Quanto bevono i personaggi de Il fondo della bottiglia, il più recente Simenon pubblicato da Adelphi. L’azione comincia proprio presentandoci il protagonista, P.M., con il bicchiere in mano, intento a fissare il pallido goccio di whisky rimasto sul fondo. Siamo negli Stati Uniti, a Nogales, al confine con il Messico, terra di grandi possidenti, di ranch sterminati e di siccità tormentosa, tanto che la gente del luogo scommette sulla data in cui cominceranno le piogge: e quando ciò accade, buona parte della città resta completamente isolata, visto che il fiume, il Santa Cruz, si ingrossa velocemente e diventa impraticabile. Ma i grandi proprietari di ranch e mandrie del luogo ingannano in quel periodo dell’anno il senso d’isolamento con interminabili serate alcoliche a casa dell’uno o dell’altro, in quella loro società ristretta che costituisce una sorta di aristocrazia locale. 



In questa cerchia eletta P.M. è entrato grazie al matrimonio con Nora, una possidente molto ricca (certo, non quanto la sua grande amica Lil Noland); l’uomo è arrivato in città forte della sua laurea in legge e della sua professione di avvocato, frutto della fatica di una vita. Sì, perché P.M. è nato povero, e la sua scalata sociale è stata coronata proprio dal matrimonio con questa donna intelligente e per nulla romantica o passionale, già vedova di un marito molto più vecchio di lei: Nora lo capisce, con Nora è come avere a che fare con un’amica tollerante e attenta; e pazienza se ogni tanto, dopo una sbronza, P.M. se ne va in certi localini per soli uomini, al ritorno dai quali si sente disgustato di sé.



Un giorno, anzi, una notte, proprio subito dopo l’inizio delle piogge, tornando a casa prima della moglie, trova, davanti alla porta, un individuo che lo chiama, come non fa nessuno laggiù ormai, “Pat”, con il diminutivo cioè del suo nome di battesimo: è il fratello minore, Donald, della cui esistenza P.M. non aveva fatto parola con nessuno in città. Donald è evaso dal carcere, e ora chiede a Pat di aiutarlo a passare in Messico, dove già lo attendono la moglie e i figli. Ma ormai il Santa Cruz è ingrossato; bisogna attendere, oppure trovare un punto che offra un guado. Nel frattempo Donald, spacciato per un vecchio amico, comincia a fare la conoscenza dei membri della cerchia di Nora e di P.M., con esiti disastrosi: alcuni segreti e ipocrisie verranno scoperti, certi rapporti consolidati rischieranno di rompersi. Al contrario, la comprensione di Nora per il marito sembra anzi intensificata grazie alla presenza di quello strano sconosciuto, di cui coglie subito una cert’aria di somiglianza con P.M., e insieme, anche una di tristezza. 

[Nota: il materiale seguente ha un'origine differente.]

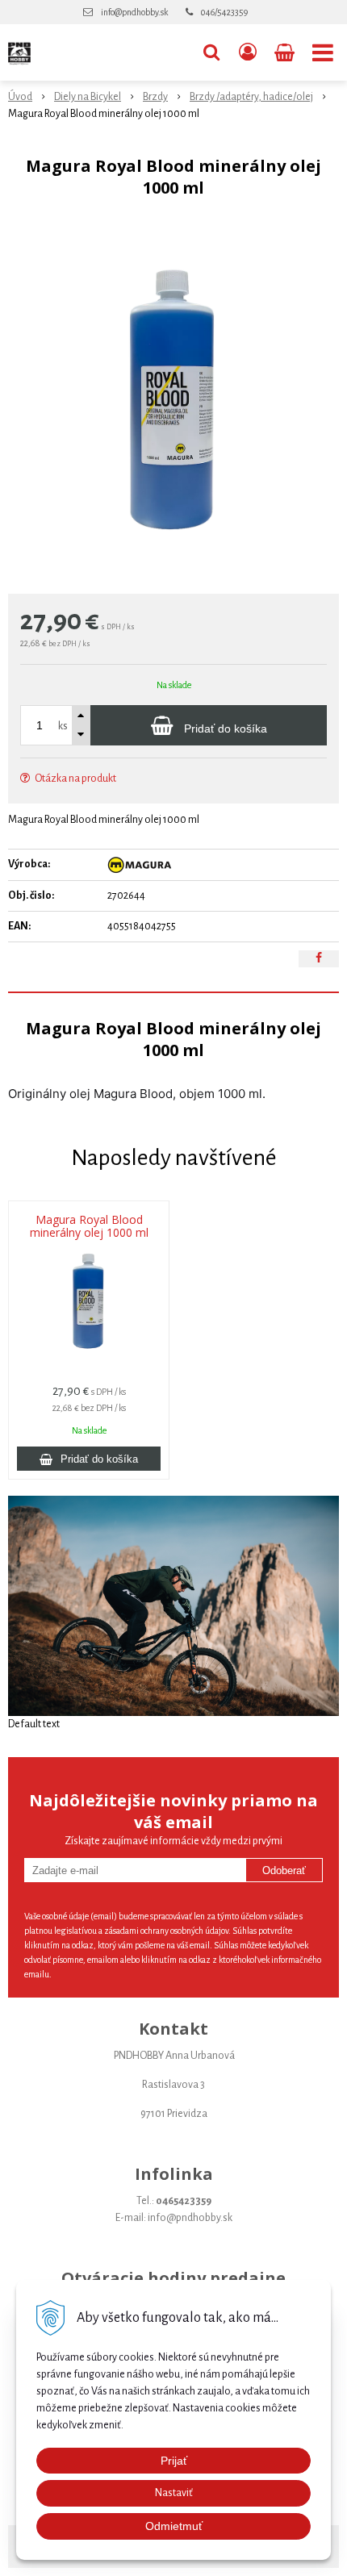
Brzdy (155, 96)
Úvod (20, 96)
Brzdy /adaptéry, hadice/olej (251, 96)
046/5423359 (224, 12)
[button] (211, 52)
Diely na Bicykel (87, 96)
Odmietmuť (174, 2526)
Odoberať (284, 1870)
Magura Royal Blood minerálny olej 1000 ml (89, 1226)
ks (63, 726)
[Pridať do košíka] (89, 1459)
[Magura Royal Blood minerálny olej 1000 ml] (173, 400)
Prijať (174, 2460)
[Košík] (286, 52)
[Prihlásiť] (248, 52)
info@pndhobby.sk (134, 12)
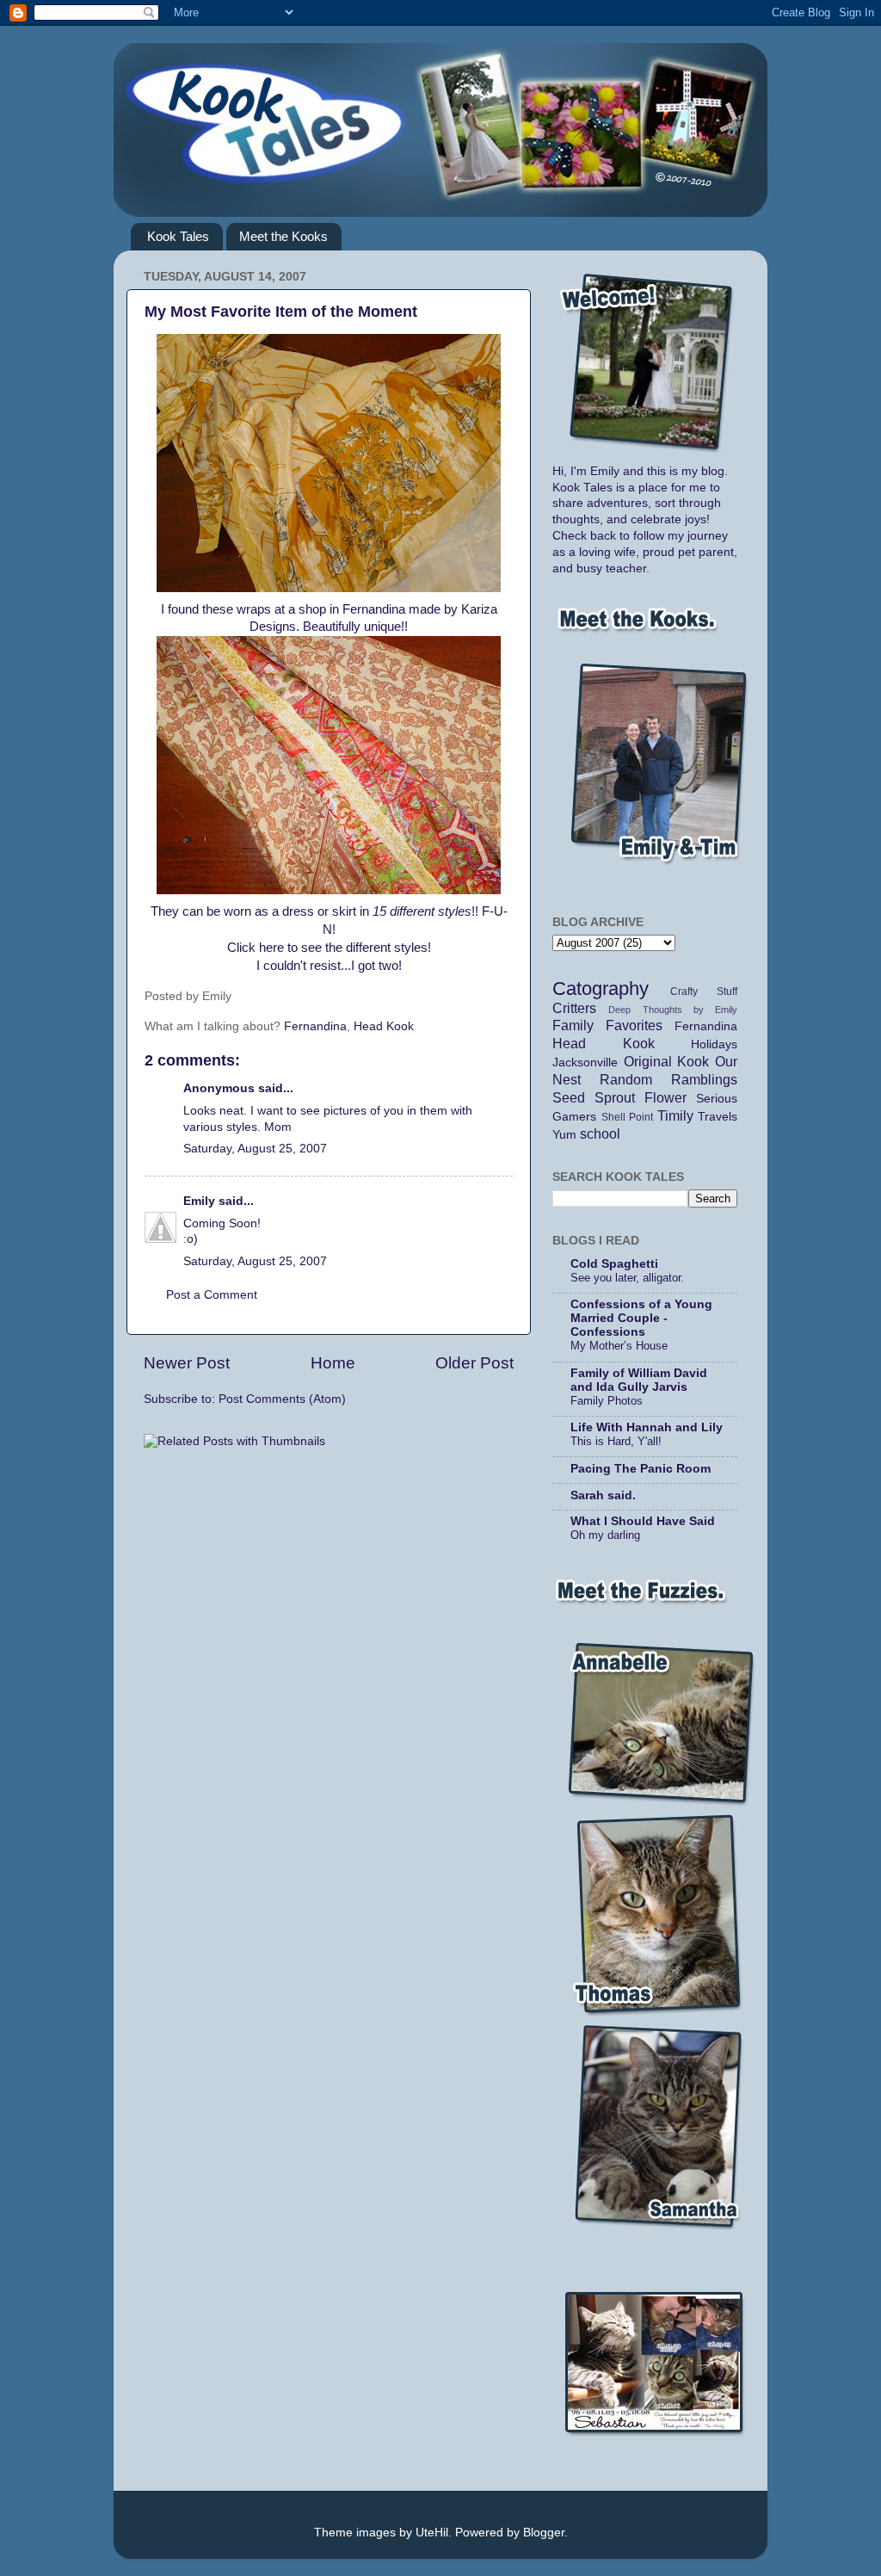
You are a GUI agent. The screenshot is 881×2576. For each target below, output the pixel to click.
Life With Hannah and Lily (646, 1427)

Anche se ambientato negli Usa, e scritto durante la lunga permanenza in America di Simenon, Il fondo della bottiglia, pubblicato per la prima volta nel 1949, attinge a un’esperienza molto personale e molto dolorosa dell’autore. Nel rapporto fra P.M. e Donald, tra il fratello maggiore, responsabile, ligio ai suoi doveri, e di successo, e quello minore, scapestrato e sempre perdonato in nome di una presunta “debolezza di carattere”, è infatti adombrato il rapporto fra Georges Simenon stesso e il fratello Christian. Quest’ultimo, nel 1945, venne condannato a morte in contumacia per avere coadiuvato le SS in una spedizione punitiva. Simenon, dunque, che era già uno scrittore noto e affermato, gli aveva consigliato di arruolarsi nella Legione Straniera: sarebbe sparito, sottraendosi alla giustizia, perché avrebbe avuto un nuovo cognome, e avrebbe potuto riscattarsi; ma cambiando nome, non avrebbe nemmeno imbarazzato il già celebre fratello. Per cui quando, nel gennaio del 1948, giunse la notizia della morte di Christian, la madre, una donna non facile (destinataria della durissima Lettera a mia madre) aveva rinfacciato a Georges di essere colpevole del decesso di quello che era il suo figlio preferito. 

Questo romanzo tocca dunque delle corde molto personali per Simenon: prova ne sia che egli ha ritenuto qui necessaria una segnalazione mai presente negli altri suoi libri, e cioè il fatto che i personaggi e gli eventi di queste pagine siano “puramente immaginari e privi di riferimento a persone viventi o defunte”. Una sorta di esibita presa di distanza da una narrazione che ha lo stigma delle verità più dolorose, raccontate con quella suprema capacità di Simenon di costruire atmosfere con un aggettivo, con una annotazione, con un gesto di un personaggio.